Wat is pyeloplastiek?

Pyeloplastiek is een operatie aan het nierbekken (het smalle deel van de nier) om een verstopping te verwijderen op de plaats waar de urineleiders en de nieren met elkaar verbonden zijn. Hierdoor kan de urine vrij uit de nieren naar de blaas stromen. Als dit niet wordt verholpen, kan de urine zich in de nier ophopen en nierbeschadiging veroorzaken.

Hoe wordt de diagnose gesteld?

Vaak is bij een prenatale echo te zien dat de nieren gevuld zijn met vocht. Na de geboorte worden meer niertesten gedaan. Afhankelijk van de mate van verstopping kan al op jonge leeftijd een operatie worden uitgevoerd.

Sommige kinderen vertonen pas op latere leeftijd tekenen van verstopping. Deze kunnen zijn:

  • misselijkheid (maagklachten)
  • overgeven (overgeven)
  • pijn
  • rugpijn

Wat kan ik na de operatie verwachten?

Tijdens de operatie wordt een katheter (klein slangetje) via de plasbuis in de blaas ingebracht om de urine af te voeren. Het is normaal dat de kleur van de urine rood of roze is met een paar bloedklonters. De kleur van de urine zal geleidelijk helder geel worden. De katheter wordt 1 tot 2 dagen na de operatie verwijderd.

Uw kind kan ook een ander buisje, soms een stent genoemd, nodig hebben om de urine af te voeren terwijl de nier aan het genezen is. Deze stent wordt verwijderd wanneer de urineproductie is vertraagd. Dit wordt meestal 10 tot 14 dagen na de operatie op kantoor gedaan.
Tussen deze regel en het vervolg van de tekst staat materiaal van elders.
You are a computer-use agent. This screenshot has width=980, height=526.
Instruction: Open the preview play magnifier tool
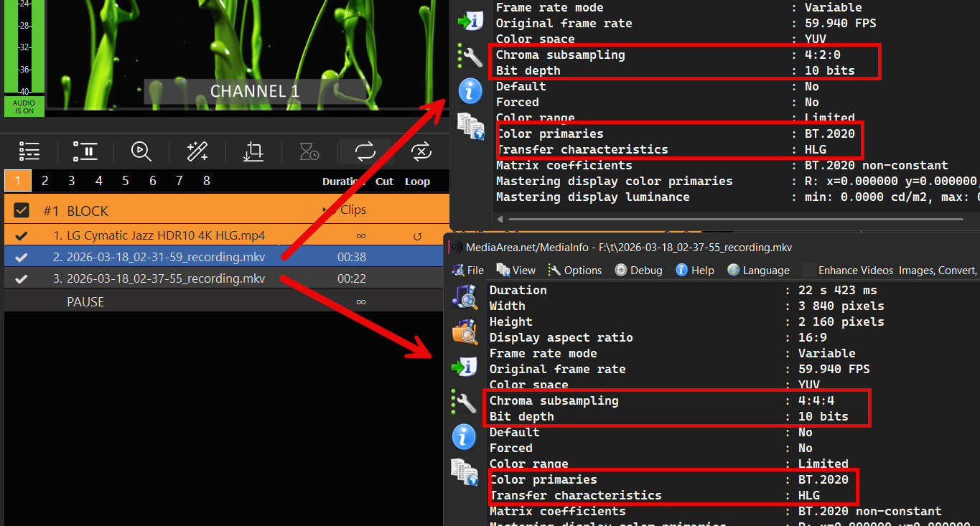141,151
Een ander buisje, een zogenaamde drain, kan worden ingebracht in het gebied rond de nier en de urineleider om extra vocht af te voeren dat zich tijdens en na de operatie kan verzamelen. Nadat de drainage is gestopt, zal uw arts beslissen wanneer de drain wordt verwijderd.
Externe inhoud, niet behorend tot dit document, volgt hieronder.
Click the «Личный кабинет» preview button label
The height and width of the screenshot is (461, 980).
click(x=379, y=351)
De anesthesist en de chirurg zullen de geneesmiddelen voorschrijven en uitleggen die zullen worden gebruikt om uw kind comfortabel te houden. Tijdens de operatie spuit de chirurg een medicijn in de incisie dat het gebied gedurende ongeveer 6 tot 8 uur verdooft.

Uw kind kan pijn of pijn hebben op de plaats van de operatie, en mogelijk blaasspasmen. Er kunnen medicijnen worden gegeven om deze ongemakken te verlichten. Zie het voorlichtingsblad “Pijn bij kinderen en adolescenten.”

Als uw kind oud genoeg is, moet het diepe ademhalingsoefeningen doen en vaak uit bed komen en lopen om complicaties na de operatie te helpen voorkomen.

Uw kind krijgt een intraveneuze lijn (IV) om vocht, antibiotica en pijnstillers toe te dienen. De arts bepaalt wanneer het infuus en de medicijnen niet meer nodig zijn.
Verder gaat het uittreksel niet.